What are "Mash Ups"?

Well, it seems to be up for grabs at the moment. Wikipedia takes a simple approach describing a mashup as a combination of 2 or more services from different providers (i.e., Google maps linked with home sales listings from Craigslist) to create a new web application not provided from any one vendor.

No one is suprised that mashup vendors are popping up all over, and the working definitions of mashup are changing daily.

Ingenuus has been doing mashups for some time now. Our process automation tools are integrated and allow process owners to create their own applications.

Mashups are recently being divided into three broad types: presentation, data and logic.

Presentation Mashups
A presentation mashup is the implest, bringing information from more than one source together into a common user interface.

Data Mashups
The next step is the data mashup, which means extracting data from multiple sources and combining it. The goal is easier access: instead of looking through multiple data-bases, users can query several databases at once, both saving time and enabling more cross-referencing and comparison.

Logic Mashups
Logic mashups are potentially the most complex, always involving programming. They connect two or more applications, automating certain tasks, and include aware-ness of workflow.

Mashups and Ingenuus
In the enterprise, logic mashups overlap with traditional workflow appalications and with the recently popular composit applications cited as the main benefit of SOA. The difference is that traditional workflow applications tend to be focused on a single task, such as supply ordering or expense approvals. Mashups should enable rapid customization and adaptation, letting one platform serve as the basis for multiple tasks, which is what Ingenuus does. Typically these types of solutions are designed for IT people, whereas Ingenuus has created a product designed for process owners.

Client side mashups compete with sever-side SOA orchestration technologies such as BPEL (Business Process Exeecution Language), but that is not obviously stopping large vendors from adopting the mashup approach.
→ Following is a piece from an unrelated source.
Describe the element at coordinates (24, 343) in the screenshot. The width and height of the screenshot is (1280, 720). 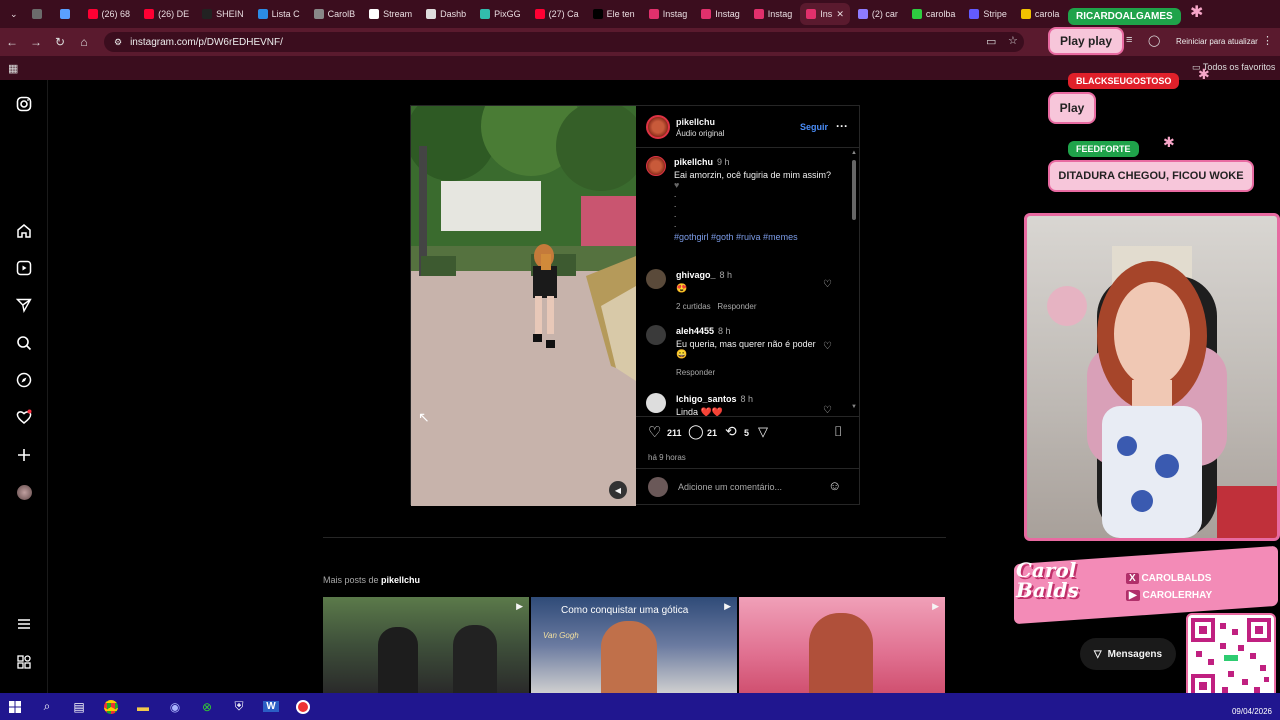
I see `search-icon` at that location.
Mashups can use SOA, but do not depend on it. In a recent survey nearly two thirds of enterprises that use brower based mashpus have done so without SOA.

Our partnership with Interweave gives Ingenuus the ability to take advantage of SOA without being limited or contrained by it, leaving it to continue to provide multi-task mashups that are truly process enabled. What's best is that this capability is provided to process owners, not IT experts.